## [EXCERPTED PASSAGE]
The species usually occurs in sparse, open woodland, such as the Madagascar dry deciduous forests.

==Conservation status==
Acrantophis madagascariensis is classified as Least Concern on the IUCN Red List of Threatened Species since 2011. Previously it was classified as Vulnerable (VU) with the following criteria: A1cd (v2.3, 1994). This means that a population reduction of at least 20% has been observed, estimated, inferred or suspected over the last 10 years or three generations, whichever is the longer, based on a decline in area of occupancy, extent of occurrence and/or quality of habitat, and based on actual or potential levels of exploitation.
The species was last assessed in 2011.

It is also listed as CITES Appendix I, which means commercial international trade is prohibited and non-commercial trade is regulated.

==Threats==
Current threats include deforestation, human population growth, agricultural and industrial development, and collection for the illegal pet trade. For the time being, it is only threatened locally, and this species is not in any danger as a whole.

==Behavior==
The species shelters in mammal burrows, fallen trees, debris piles and similar sites that offer some protection. Brumation takes place during the cool and dry winter months, usually May though July.

==Feeding==
The diet consists of small mammals and birds, including rodents, bats, tenrecs, lemurs, and ducks.

==Reproduction==
Mating takes place after emerging from brumation. Females may be courted by and copulate with more than one male. Ovoviviparous, females give birth to 2–4 large young after a long gestation period of 4–6 months. Neonates are 19–24 in in length and are already capable of feeding on small rodents and birds.

## [SUPPLIED DATA]
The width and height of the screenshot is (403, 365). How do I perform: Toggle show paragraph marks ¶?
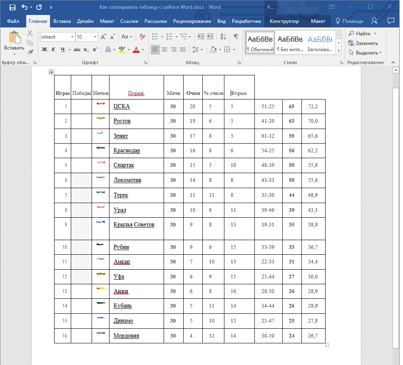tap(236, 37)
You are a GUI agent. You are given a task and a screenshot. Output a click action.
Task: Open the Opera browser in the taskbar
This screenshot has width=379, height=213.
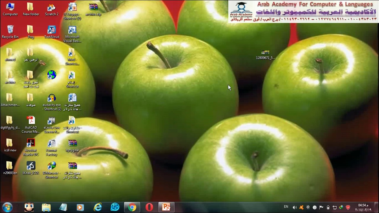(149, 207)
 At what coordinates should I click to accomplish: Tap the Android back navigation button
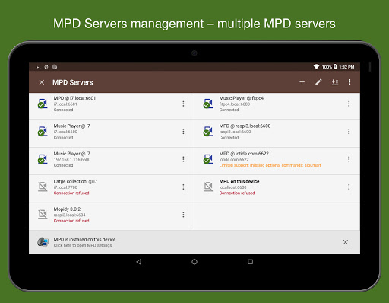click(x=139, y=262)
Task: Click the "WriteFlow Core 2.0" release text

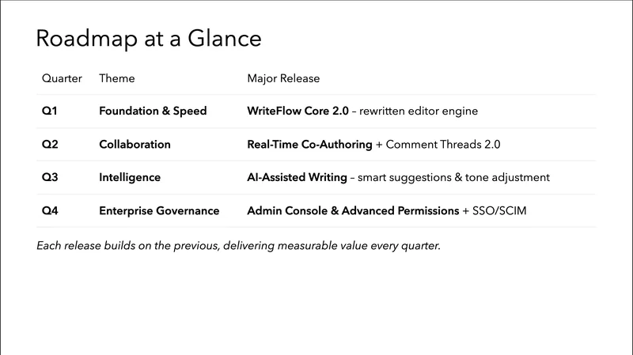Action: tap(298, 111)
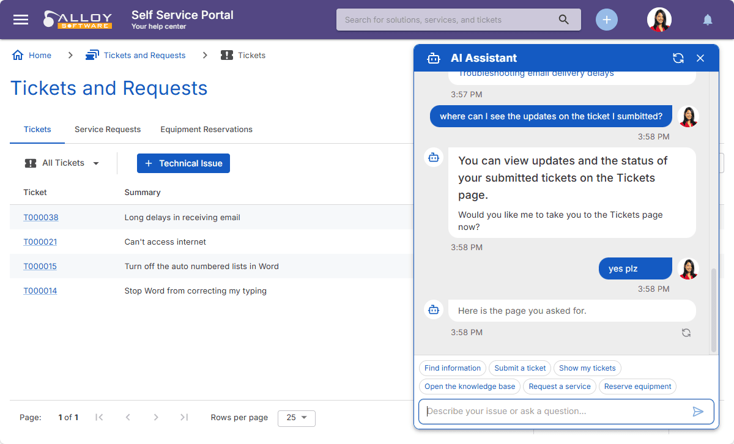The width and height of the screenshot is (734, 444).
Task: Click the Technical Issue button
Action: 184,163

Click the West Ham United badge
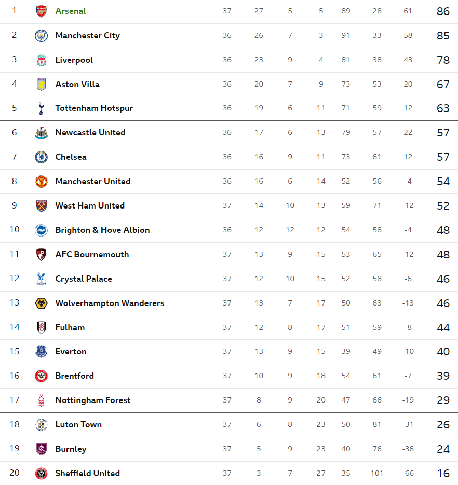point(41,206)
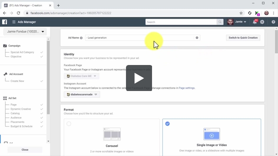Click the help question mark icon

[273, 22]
==
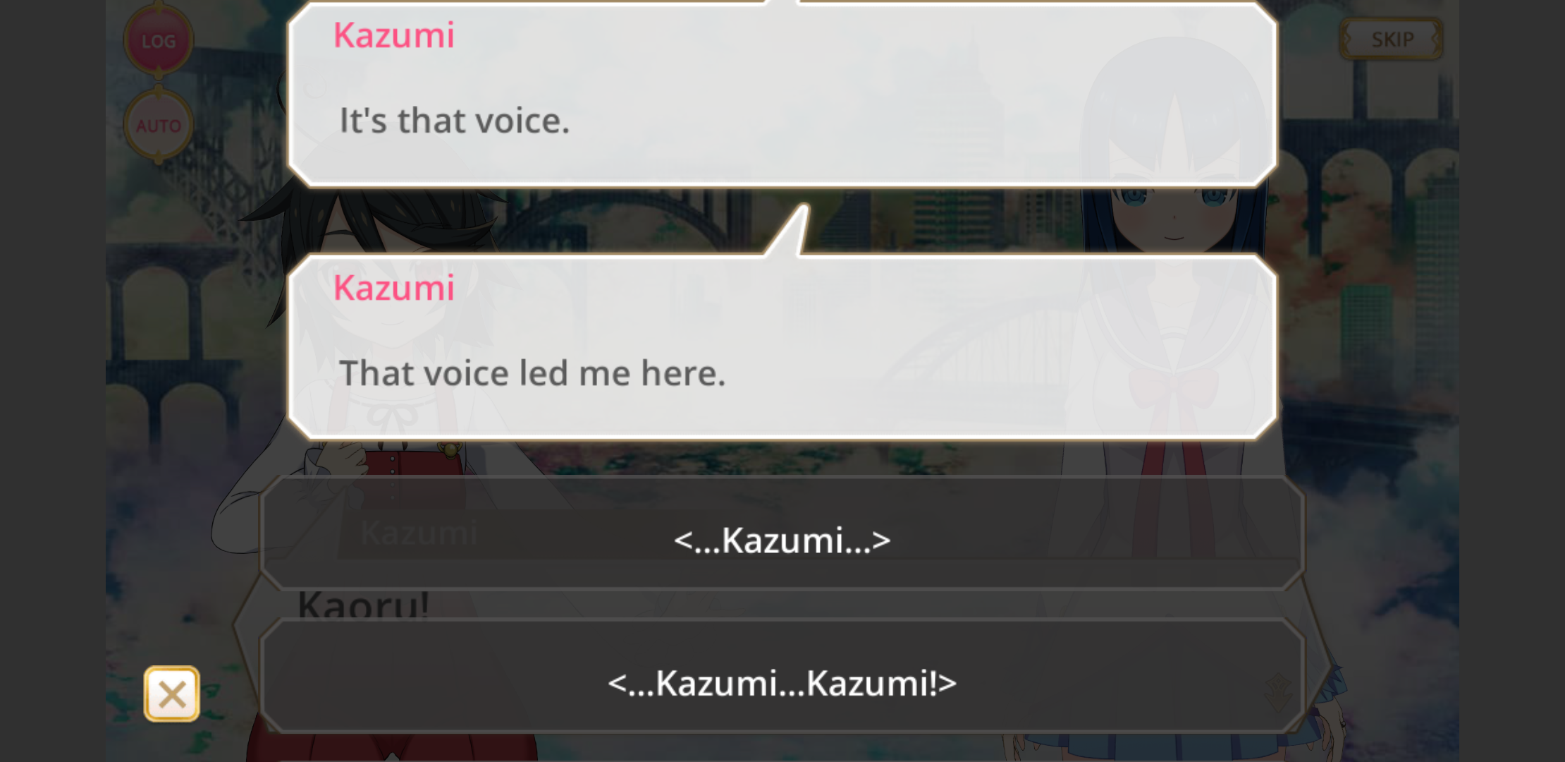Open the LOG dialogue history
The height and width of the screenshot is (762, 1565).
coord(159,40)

## [EXERCISE AIM]
Reproduce the portion of the Acrantophis madagascariensis passage between "It is also listed" and "lemurs, and ducks.", inclusive.

## [WRITTEN RESPONSE]
It is also listed as CITES Appendix I, which means commercial international trade is prohibited and non-commercial trade is regulated.

==Threats==
Current threats include deforestation, human population growth, agricultural and industrial development, and collection for the illegal pet trade. For the time being, it is only threatened locally, and this species is not in any danger as a whole.

==Behavior==
The species shelters in mammal burrows, fallen trees, debris piles and similar sites that offer some protection. Brumation takes place during the cool and dry winter months, usually May though July.

==Feeding==
The diet consists of small mammals and birds, including rodents, bats, tenrecs, lemurs, and ducks.